Institutional reports and a randomized trial have shown surgery followed by IORT to yield lower local-regional recurrence rates compared with surgery alone, although a positive impact on survival has not been readily demonstrated.1719 As the authors appropriately address, improvements in systemic therapy are generally necessary before prevention of local recurrence translates into a survival benefit.20 As long as the best systemic therapy options provide only modest control of distant disease, local tumor control improvements will not translate into a survival benefit. Finally, the emergence of novel chemotherapeutic or targeted agents that impact distant metastases may also eventually impact local-regional microscopic disease control to the degree that adjuvant radiation may not be needed following R0 resection.21

Whether or not IORT contributes to overall survival was also evaluated in a group of patients treated at the University of Texas M.D. Anderson Cancer Center with neoadjuvant chemoradiation for radiographically resectable pancreatic cancer (no tumor involvement of the celiac axis or superior mesenteric artery with patent portal venous confluence). The authors reported local recurrence to be a component of the first site of failure in 9% in patients undergoing neoadjuvant fractionated EBRT (30–50 Gy) followed by surgery without IORT compared with 4% with the addition of IORT.22 The contribution of neoadjuvant EBRT to surgery cannot be determined in this study. However, the risk of local recurrence without IORT was too low in this study to see a clinically meaningful benefit in survival. In part due to these results, IORT for resected pancreatic cancer was abandoned at the M.D. Anderson Cancer Center.

§ TASK ITEM: In the passage on IORT for pancreatic cancer, what happened to IORT for resected pancreatic cancer at the M.D. Anderson Cancer Center?

§ EXTRACTED INFORMATION:
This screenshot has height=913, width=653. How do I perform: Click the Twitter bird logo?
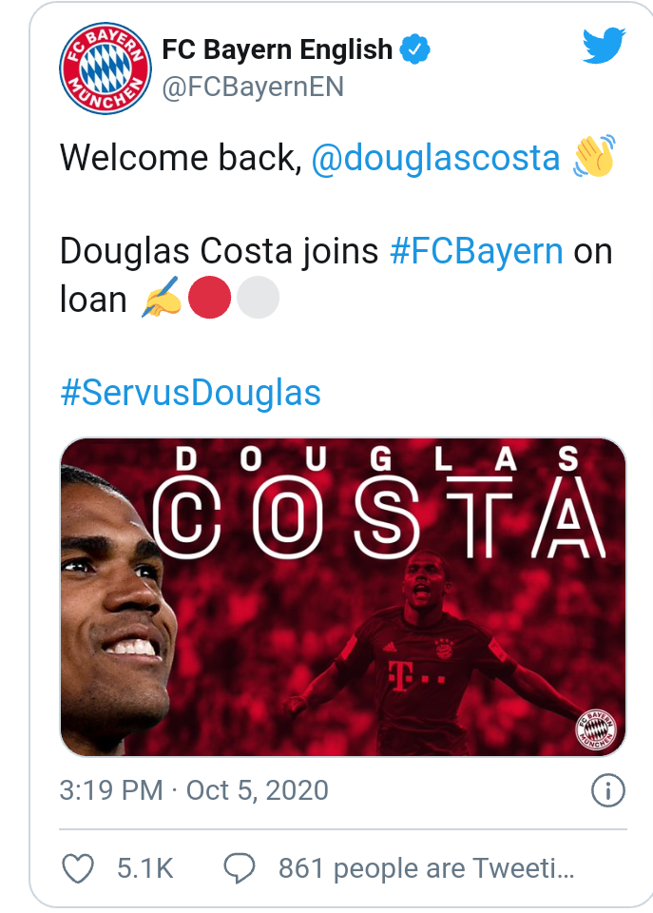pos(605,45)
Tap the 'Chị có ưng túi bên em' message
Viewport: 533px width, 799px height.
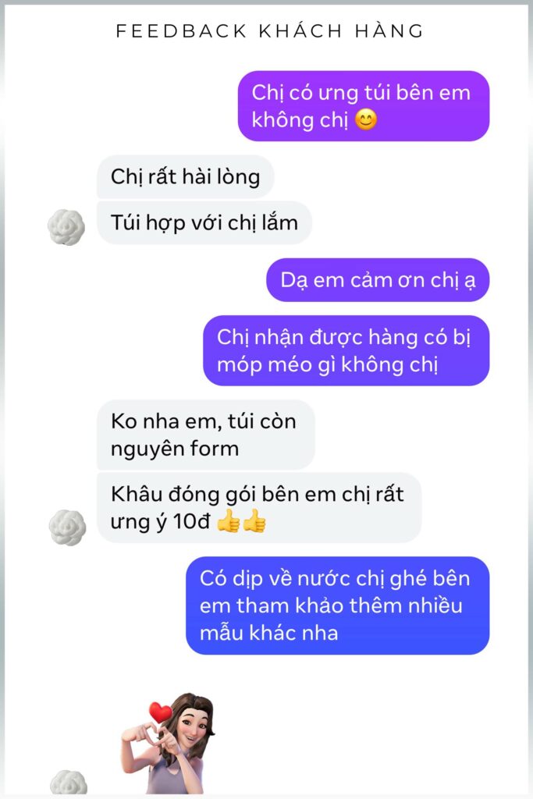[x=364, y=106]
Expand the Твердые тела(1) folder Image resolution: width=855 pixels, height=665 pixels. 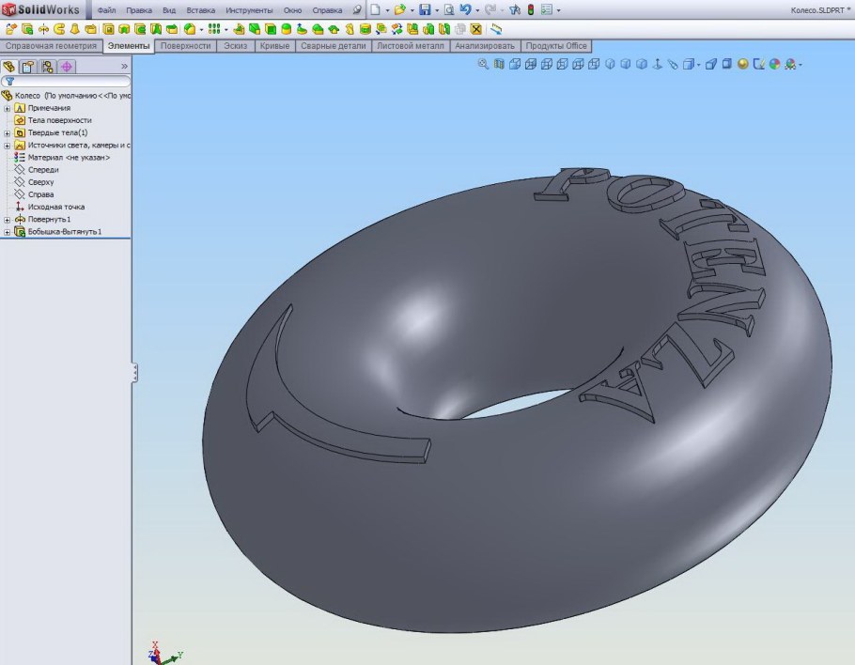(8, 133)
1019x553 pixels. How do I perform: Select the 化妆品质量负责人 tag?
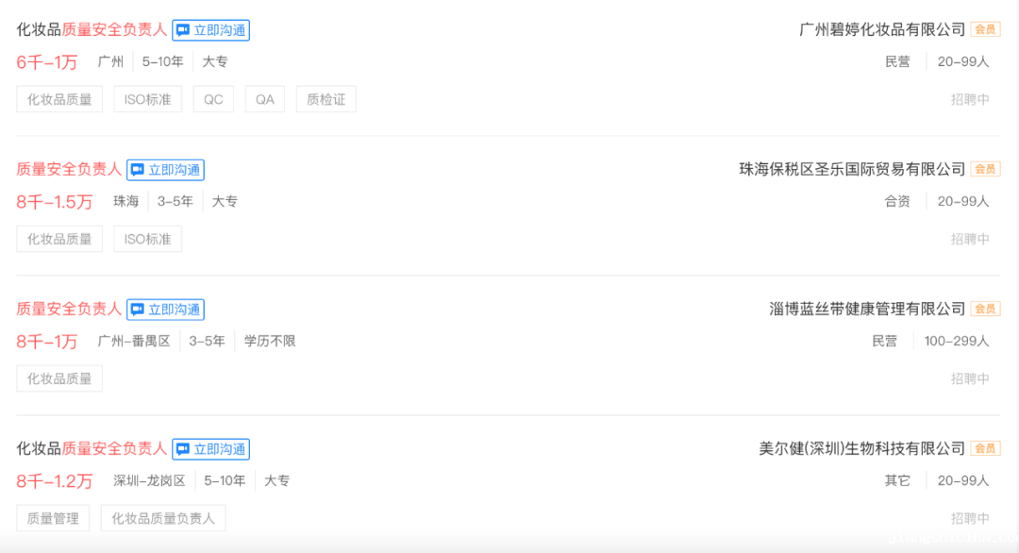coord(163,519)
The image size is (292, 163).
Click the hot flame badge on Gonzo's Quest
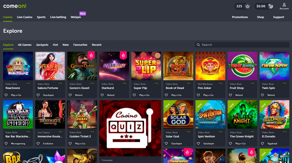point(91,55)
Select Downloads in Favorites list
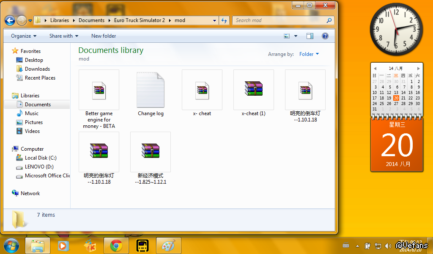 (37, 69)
* * *
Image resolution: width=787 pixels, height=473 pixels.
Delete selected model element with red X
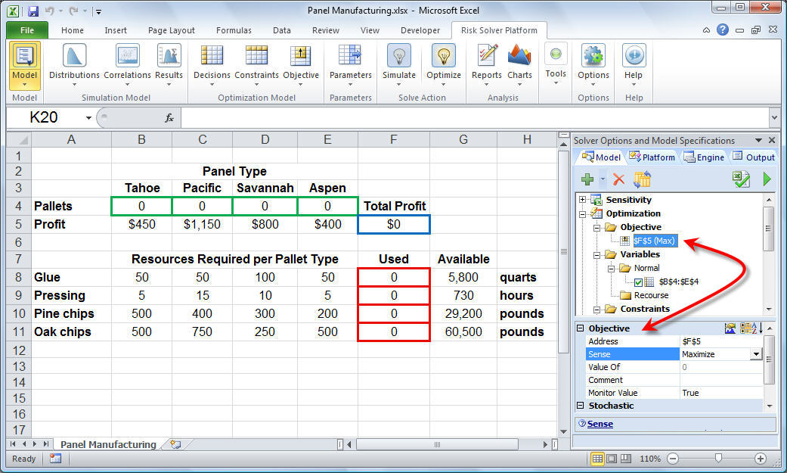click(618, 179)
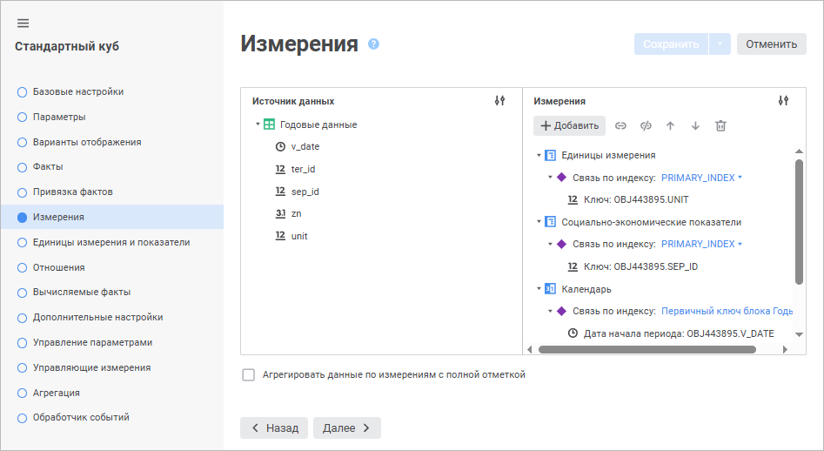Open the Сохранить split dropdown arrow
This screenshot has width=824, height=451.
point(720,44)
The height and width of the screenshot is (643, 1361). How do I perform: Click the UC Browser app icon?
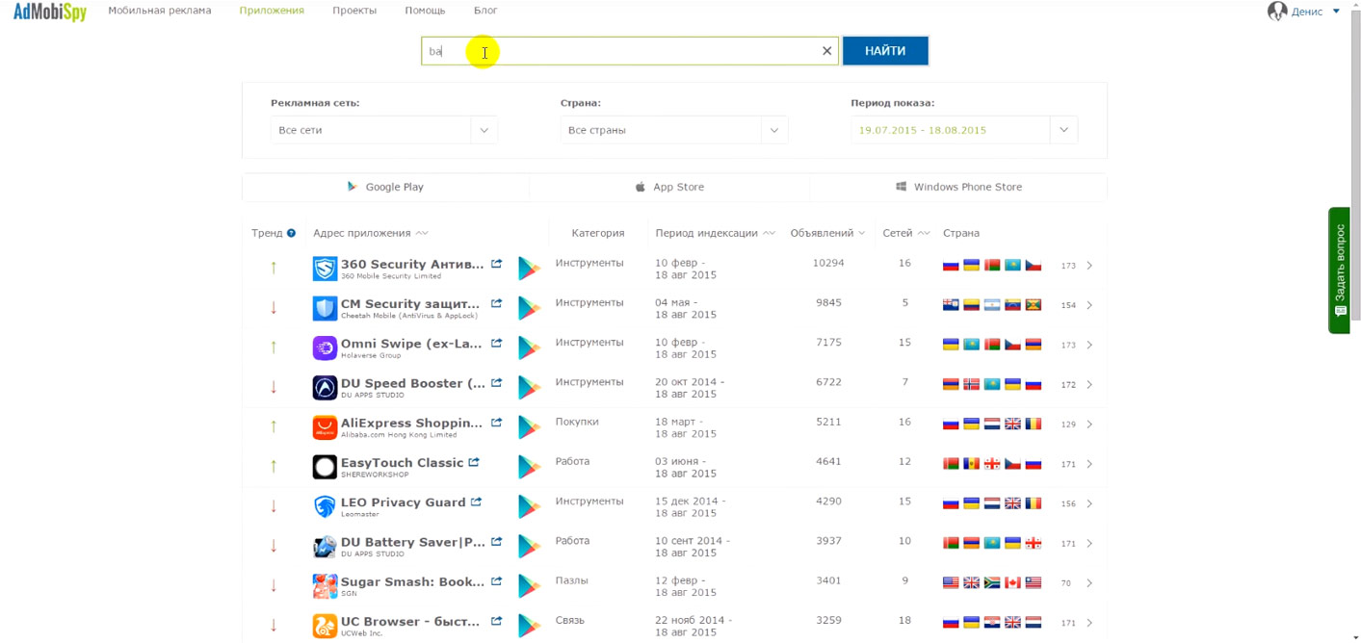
---
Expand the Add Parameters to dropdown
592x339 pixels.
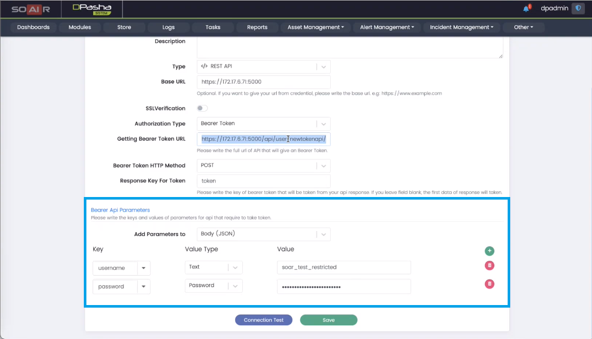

§ RESULT: It was abandoned there.